Publié le 7 décembre 2018

La députée « En Marche » de la 3ème circonscription défend l’indéfendable. Le 2 décembre, elle explique qu’il y a amélioration du pouvoir d’achat et que les taxes diminuent… « La réalité est ainsi que nous œuvrons sans relâche à remettre la France en marche et à répondre aux grands défis de ce monde, que nous luttons très concrètement pour les plus vulnérables…». Visiblement il doit y avoir un bug dans son raisonnement puisqu’une grande majorité des citoyens soutient les revendications des gilets jaunes concernant le pouvoir d’achat qui se détériore.

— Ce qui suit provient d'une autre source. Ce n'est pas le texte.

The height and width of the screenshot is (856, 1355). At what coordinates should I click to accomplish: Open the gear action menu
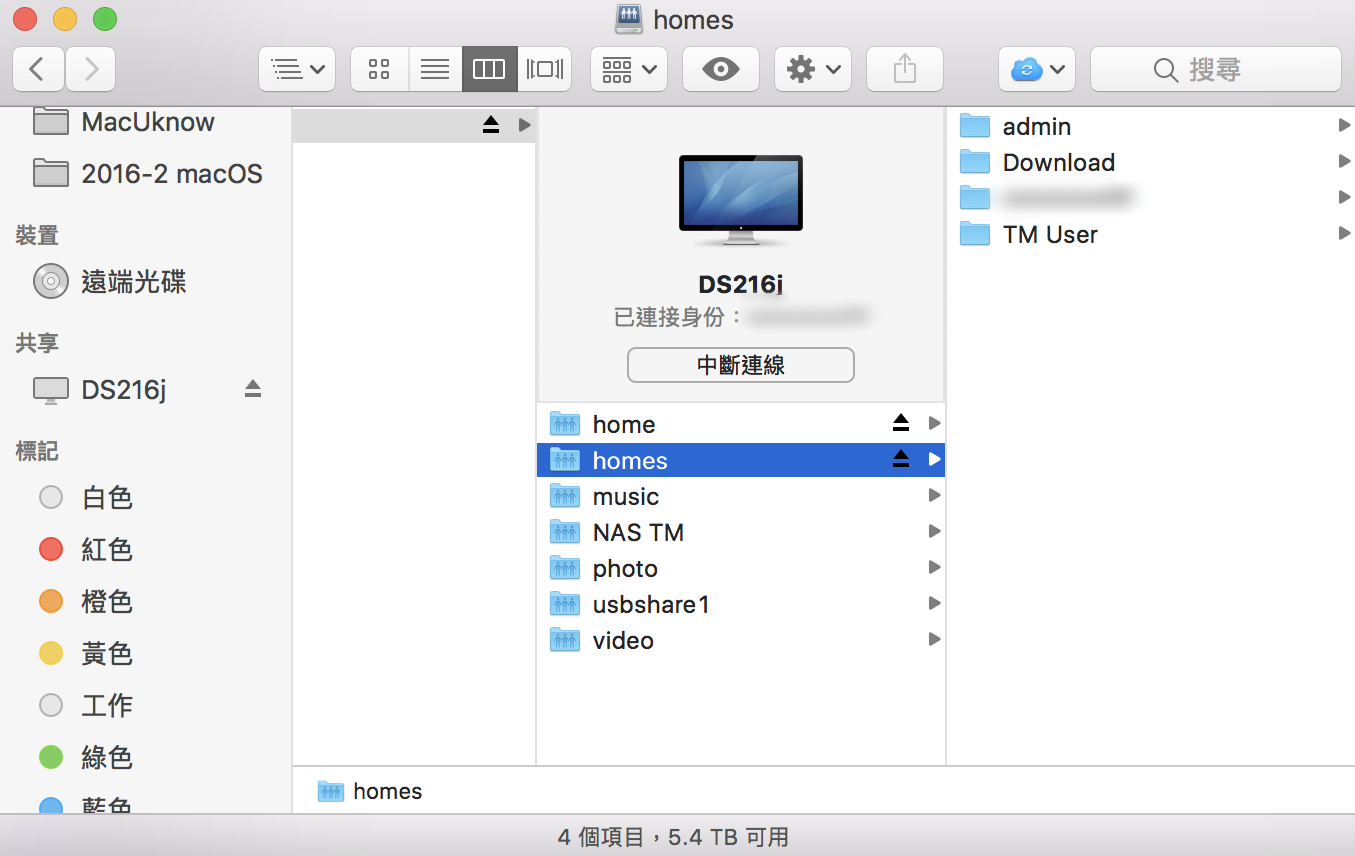[812, 69]
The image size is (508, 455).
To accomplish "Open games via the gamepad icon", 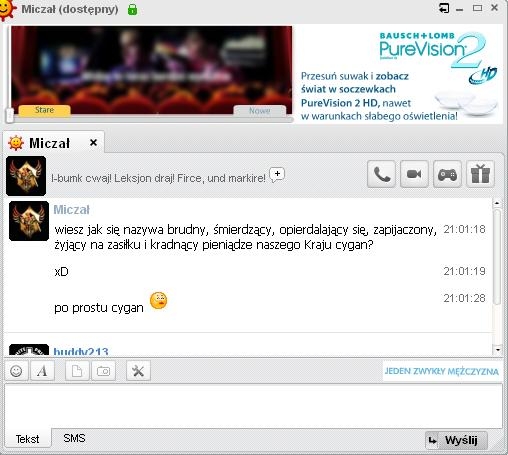I will (x=447, y=174).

Toujours les mêmes méthodes nauséabondes : l’ancien maire corrompu (1983-1995) a décidé d’utiliser les bonnes vieilles méthodes qui lui avaient permis de gagner en 1983 et 1989 : utiliser la rumeur en politique pour salir ses adversaires. La rumeur est très efficace car il en reste toujours quelque chose. Son conseiller en communication à l’époque, Ph. Langenieux-Villard écrivait : « La rumeur publique est le meilleur allié ou le pire adversaire d’un homme politique. C’est elle qui crée en effet “ la réputation ” de l’homme public. Difficile à maîtriser, lente à se propager, elle produit des effets tenaces et parfois même irrémédiables ». Le corrompu qui veut revenir aux affaires déclare dans un communiqué du 30 novembre que la majorité municipale organise un matraquage fiscal, alors qu’elle est la première depuis plus d’un demi-siècle à ne pas avoir augmenter les taux des impôts. Venant d’un ancien maire qui a organisé à grande échelle l’augmentation des impôts en direct ou en indirect dans les factures d’eau et d’avoir fait exploser la dette de la ville, c’est l’hommage du vice à la vertu. Rappel : les grenoblois payent actuellement chaque année 15 millions d’euros dans le budget de la ville pour rembourser cette augmentation de la dette créée entre 1983 et 1992, qui n’a jamais pu être diminuée.

Politique politicienne

Publié le 2 novembre 2018

L’ancien maire corrompu essaye de faire croire que tous les maux dont souffrent les finances de la ville sont de la faute d’Eric Piolle, alors qu’ils datent depuis très longtemps et qu’il en est en grande partie responsable. En effet, c’est le maire corrompu qui a augmenté le plus les impôts des grenoblois depuis 1983 (+ 225%), c’est lui qui a creusé le plus la dette de Grenoble (+ 160 M€), c’est lui qui a augmenté le plus les dépenses de fonctionnement de la ville (+86%), il est le seul à avoir vu des budgets annulés par la justice administrative…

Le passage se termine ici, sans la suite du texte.